Extracted text:
========================================================================

Pulled over after a police car spotted me and obviously "targeted" me from a whole queue of traffic. I'd even tried to let him out in front of me as he was joining traffic and he waved me in front of him, then pulled me over a mile up the road.
"We just pulled you over because your car looks like it's had a hard life, doesn't it, Sir?"
[His colleague walks around the car, inspecting it while we talk]
"Yes, I know. I buy cheap cars and run them into the ground, officer, it's easier than trying to buy a car outright when you have no money. But I have a full MOT here, done yesterday".
[Officer checks paperwork, asks me about my job - IT Manager for a private school, which could probably be assumed that I *could* afford a car, asks me where I'm going, where I've come from, etc.]
"Okay, sir, it says on here that X, Y, Z are advised. You should get them checked out."
[X, Y, Z are not MOT failures, but an MOT pass is not a guarantee of roadworthiness, so advisories are put on for potential roadworthiness issues. He doesn't even bother to look at them]
[Officer walks away after a nod from his colleague. Turns back to tell me to be careful when rejoining the road, spots a broken rear light - how the hell it passed MOT I have no idea - and both our eyes are unconsciously drawn to it as he speaks. Officer smiles.]
"Sorry to inconvenience you, sir. It appears you were missing the mandatory duck-tape on the bumper."
[Gets in car, drives off back to the spot he was sitting at before I came past - the duck-tape on the bumper is a reference to the type of car I was driving because you ALWAYS see them in the worst state of repair with bits taped back on]
I got stopped driving back from Europe to the UK late at night. Late, single male in an old, knackered car, was chosen from a line and pulled over for a customs inspection.
I was asked who owned the car (me) and how long (I said about a year). He asked for documentation of the car, it was already on the passenger seat because I had it together with my ticket for the ferry and my passport. (Note, I have no legal requirement to carry anything on my person, not licences, not documentation, nothing, nor to provide them there and then - I believe the law says 48 hours at the police station of my choice - but if I have them, why wouldn't I provide them when asked by a police officer?). The car was actually mine but it was in my ex-wife's name - at a different address - until just a month before when we'd bothered to change it over. That rang an alarm bell but I didn't realise until later why.

========================================================================

Data rows:
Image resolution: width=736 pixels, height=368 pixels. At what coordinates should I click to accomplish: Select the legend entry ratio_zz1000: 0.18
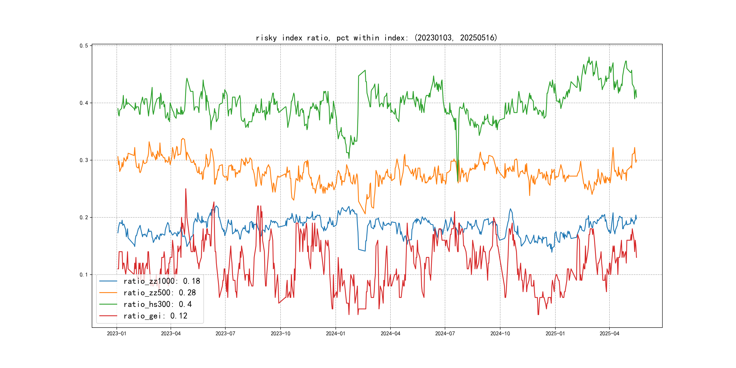coord(162,281)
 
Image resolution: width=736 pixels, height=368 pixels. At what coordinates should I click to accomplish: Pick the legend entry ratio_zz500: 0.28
coord(159,293)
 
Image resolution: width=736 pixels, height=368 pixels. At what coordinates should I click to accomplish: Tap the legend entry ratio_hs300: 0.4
coord(157,304)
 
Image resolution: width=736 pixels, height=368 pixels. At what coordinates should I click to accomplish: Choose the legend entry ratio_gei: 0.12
coord(155,316)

========================================================================

Exercises to complete:
**a)** In the traffic stop account, what job does the writer say they have?
**b)** Repeat word for word the part of the traffic stop account from "I was asked" to "until later why.".

Solved tasks:
**a)** IT Manager for a private school.

**b)**
I was asked who owned the car (me) and how long (I said about a year). He asked for documentation of the car, it was already on the passenger seat because I had it together with my ticket for the ferry and my passport. (Note, I have no legal requirement to carry anything on my person, not licences, not documentation, nothing, nor to provide them there and then - I believe the law says 48 hours at the police station of my choice - but if I have them, why wouldn't I provide them when asked by a police officer?). The car was actually mine but it was in my ex-wife's name - at a different address - until just a month before when we'd bothered to change it over. That rang an alarm bell but I didn't realise until later why.